O próprio Kos recorda os passos de sua equipe: "Em 2019, emitimos duas declarações públicas destacando nossas preocupações e anunciamos o próximo passo, que não aplicamos com muita frequência: uma missão de alto nível ao Brasil para encontrar os mais altos funcionários do país para expressar nossas preocupações e discutir questões pendentes. A missão aconteceu em novembro de 2019 e saímos do país bastante satisfeitos, apenas para descobrir logo depois que os problemas - com raras exceções - ainda existiam e que novos problemas que ameaçavam a capacidade do Brasil de combater o suborno internacional continuam a surgir. Portanto, em dezembro de 2020, o Grupo de Trabalho decidiu formar um subgrupo menor, que irá acompanhar regularmente os desenvolvimentos relevantes no país, relatá-los ao Grupo de Trabalho e propor novas etapas", afirmou Kos.

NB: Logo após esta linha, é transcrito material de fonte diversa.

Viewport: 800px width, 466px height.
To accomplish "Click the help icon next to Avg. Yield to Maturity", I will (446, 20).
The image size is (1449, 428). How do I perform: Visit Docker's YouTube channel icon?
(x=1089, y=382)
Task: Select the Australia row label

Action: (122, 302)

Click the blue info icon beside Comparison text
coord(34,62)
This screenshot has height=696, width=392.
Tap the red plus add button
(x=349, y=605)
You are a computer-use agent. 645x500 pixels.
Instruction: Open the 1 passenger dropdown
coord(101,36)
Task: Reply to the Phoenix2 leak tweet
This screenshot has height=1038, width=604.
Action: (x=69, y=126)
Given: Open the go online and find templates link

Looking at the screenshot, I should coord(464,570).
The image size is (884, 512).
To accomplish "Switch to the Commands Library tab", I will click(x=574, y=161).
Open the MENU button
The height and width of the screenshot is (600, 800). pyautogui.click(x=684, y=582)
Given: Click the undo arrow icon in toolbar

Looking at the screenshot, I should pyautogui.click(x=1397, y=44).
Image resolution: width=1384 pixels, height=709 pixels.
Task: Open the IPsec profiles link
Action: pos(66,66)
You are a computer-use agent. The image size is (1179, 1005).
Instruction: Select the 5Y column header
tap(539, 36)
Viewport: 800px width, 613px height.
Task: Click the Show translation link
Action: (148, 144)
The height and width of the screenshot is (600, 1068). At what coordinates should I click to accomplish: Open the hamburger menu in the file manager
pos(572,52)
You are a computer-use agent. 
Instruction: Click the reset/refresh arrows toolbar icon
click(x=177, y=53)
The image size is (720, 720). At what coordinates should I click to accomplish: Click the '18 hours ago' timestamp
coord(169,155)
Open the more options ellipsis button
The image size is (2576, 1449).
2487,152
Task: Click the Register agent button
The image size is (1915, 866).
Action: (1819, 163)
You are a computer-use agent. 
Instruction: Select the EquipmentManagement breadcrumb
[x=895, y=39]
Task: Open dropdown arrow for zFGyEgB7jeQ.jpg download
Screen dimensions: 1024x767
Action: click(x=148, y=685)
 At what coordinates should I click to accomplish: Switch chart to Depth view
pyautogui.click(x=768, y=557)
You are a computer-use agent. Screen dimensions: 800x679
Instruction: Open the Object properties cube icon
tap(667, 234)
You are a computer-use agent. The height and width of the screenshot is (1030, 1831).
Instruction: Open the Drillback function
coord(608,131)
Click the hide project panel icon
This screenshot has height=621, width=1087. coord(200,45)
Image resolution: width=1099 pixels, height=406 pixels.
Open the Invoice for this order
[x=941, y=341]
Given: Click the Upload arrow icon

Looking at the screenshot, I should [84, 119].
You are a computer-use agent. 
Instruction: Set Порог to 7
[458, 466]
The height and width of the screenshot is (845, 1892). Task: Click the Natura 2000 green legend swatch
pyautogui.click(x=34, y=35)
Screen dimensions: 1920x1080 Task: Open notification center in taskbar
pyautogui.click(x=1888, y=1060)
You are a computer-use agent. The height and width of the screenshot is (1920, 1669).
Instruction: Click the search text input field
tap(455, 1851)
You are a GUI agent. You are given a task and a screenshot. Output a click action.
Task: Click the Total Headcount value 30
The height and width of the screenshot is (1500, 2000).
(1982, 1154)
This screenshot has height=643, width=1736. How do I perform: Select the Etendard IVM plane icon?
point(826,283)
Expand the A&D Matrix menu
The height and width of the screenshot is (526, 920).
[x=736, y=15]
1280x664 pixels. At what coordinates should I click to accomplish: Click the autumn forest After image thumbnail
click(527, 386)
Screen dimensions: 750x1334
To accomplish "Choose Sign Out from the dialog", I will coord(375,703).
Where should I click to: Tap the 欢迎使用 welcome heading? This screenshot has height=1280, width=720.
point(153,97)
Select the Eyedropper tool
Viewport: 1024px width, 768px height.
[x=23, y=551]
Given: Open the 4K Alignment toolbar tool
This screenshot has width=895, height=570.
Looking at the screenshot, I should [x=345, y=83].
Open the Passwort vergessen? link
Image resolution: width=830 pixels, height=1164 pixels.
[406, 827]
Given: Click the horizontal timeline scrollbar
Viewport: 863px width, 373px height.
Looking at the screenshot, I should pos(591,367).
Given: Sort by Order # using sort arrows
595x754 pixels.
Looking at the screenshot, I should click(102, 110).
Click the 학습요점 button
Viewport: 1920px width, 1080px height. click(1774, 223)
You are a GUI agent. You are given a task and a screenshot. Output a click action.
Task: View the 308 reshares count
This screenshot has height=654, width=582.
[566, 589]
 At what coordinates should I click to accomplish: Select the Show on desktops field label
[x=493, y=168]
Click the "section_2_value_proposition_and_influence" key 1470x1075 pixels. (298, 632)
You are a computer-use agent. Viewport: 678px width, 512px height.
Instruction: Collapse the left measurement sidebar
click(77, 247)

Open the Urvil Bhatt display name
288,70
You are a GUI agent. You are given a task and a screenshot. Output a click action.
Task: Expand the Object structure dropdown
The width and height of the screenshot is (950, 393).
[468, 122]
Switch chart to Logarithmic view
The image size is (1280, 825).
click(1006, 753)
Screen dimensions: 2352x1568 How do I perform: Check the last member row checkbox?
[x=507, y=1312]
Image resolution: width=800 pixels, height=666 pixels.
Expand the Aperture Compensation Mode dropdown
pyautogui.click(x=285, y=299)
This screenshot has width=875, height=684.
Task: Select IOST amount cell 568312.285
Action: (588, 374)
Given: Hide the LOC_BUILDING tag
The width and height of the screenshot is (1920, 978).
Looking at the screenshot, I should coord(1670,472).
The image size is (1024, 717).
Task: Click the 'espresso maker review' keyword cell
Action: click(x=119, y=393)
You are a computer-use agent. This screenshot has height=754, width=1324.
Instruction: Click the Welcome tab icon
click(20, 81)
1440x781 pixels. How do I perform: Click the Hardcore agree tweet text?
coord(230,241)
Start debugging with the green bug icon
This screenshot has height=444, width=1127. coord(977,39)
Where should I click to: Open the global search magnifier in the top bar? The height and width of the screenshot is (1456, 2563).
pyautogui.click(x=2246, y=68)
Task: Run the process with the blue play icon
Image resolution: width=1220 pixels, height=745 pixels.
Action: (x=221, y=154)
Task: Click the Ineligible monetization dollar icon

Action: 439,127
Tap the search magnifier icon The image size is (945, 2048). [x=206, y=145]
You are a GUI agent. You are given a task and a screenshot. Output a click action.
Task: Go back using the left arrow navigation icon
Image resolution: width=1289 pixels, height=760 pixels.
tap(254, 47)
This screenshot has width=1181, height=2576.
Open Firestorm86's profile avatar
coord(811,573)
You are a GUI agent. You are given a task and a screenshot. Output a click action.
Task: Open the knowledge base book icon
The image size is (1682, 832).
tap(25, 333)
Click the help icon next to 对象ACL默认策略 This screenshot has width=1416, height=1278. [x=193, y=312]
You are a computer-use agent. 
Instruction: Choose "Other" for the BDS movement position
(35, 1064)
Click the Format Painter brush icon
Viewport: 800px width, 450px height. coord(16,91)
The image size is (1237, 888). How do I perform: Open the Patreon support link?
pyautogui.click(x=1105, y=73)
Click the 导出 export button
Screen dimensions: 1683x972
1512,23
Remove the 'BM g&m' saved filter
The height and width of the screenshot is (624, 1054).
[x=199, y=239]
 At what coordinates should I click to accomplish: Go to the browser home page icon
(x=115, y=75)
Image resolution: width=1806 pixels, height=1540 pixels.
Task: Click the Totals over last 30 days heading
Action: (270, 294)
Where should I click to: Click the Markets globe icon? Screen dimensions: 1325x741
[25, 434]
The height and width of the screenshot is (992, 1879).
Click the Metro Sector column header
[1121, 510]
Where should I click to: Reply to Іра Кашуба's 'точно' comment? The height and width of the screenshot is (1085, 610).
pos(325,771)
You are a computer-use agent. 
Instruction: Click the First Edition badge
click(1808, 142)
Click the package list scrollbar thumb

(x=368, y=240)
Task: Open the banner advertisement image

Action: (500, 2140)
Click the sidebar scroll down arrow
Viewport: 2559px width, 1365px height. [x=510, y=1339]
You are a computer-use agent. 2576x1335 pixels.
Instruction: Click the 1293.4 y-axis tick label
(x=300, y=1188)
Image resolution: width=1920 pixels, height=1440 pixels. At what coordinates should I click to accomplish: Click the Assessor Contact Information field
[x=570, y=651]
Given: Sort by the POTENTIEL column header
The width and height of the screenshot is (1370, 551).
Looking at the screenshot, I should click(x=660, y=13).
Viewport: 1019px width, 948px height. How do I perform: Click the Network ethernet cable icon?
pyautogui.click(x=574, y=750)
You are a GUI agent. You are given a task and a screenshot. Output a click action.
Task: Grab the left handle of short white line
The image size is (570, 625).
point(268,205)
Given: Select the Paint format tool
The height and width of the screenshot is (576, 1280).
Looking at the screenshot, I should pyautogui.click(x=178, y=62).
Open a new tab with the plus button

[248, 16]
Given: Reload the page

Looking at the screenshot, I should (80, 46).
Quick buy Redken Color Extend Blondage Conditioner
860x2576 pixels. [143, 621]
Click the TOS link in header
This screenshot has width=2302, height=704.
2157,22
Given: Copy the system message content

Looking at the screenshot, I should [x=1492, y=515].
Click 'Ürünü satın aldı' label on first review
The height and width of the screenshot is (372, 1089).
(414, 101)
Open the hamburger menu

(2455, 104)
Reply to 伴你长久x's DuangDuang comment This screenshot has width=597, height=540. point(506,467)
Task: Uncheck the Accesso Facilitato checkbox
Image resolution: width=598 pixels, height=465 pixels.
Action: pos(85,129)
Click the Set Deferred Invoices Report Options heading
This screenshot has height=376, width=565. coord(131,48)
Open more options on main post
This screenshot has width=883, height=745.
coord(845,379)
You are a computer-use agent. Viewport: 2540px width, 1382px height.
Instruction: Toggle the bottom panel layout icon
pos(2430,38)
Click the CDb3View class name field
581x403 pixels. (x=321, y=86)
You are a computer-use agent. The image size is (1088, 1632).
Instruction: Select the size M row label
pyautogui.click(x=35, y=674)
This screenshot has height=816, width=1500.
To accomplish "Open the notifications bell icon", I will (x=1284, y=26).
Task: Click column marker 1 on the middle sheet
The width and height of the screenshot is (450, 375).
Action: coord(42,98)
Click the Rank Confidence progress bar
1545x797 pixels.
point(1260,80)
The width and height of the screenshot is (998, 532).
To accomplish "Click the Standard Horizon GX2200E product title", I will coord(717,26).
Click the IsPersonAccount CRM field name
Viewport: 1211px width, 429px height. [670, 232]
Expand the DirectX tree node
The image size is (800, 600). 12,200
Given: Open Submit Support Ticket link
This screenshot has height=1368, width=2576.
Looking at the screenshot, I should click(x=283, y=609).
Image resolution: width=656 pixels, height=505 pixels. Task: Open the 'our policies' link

A declaração do presidente do grupo antissuborno contradiz a afirmação da nota do governo brasileiro, que diz que a criação do grupo de monitoramento é trivial e inerente ao processo. "É mecanismo inerente ao próprio processo de revisão inter-paritária que faz parte da metodologia de monitoramento da OCDE, especialmente no marco do Grupo de Trabalho contra o Suborno Transnacional da OCDE, para acompanhar de modo mais efetivo a evolução do tema no país", diz o Itamaraty.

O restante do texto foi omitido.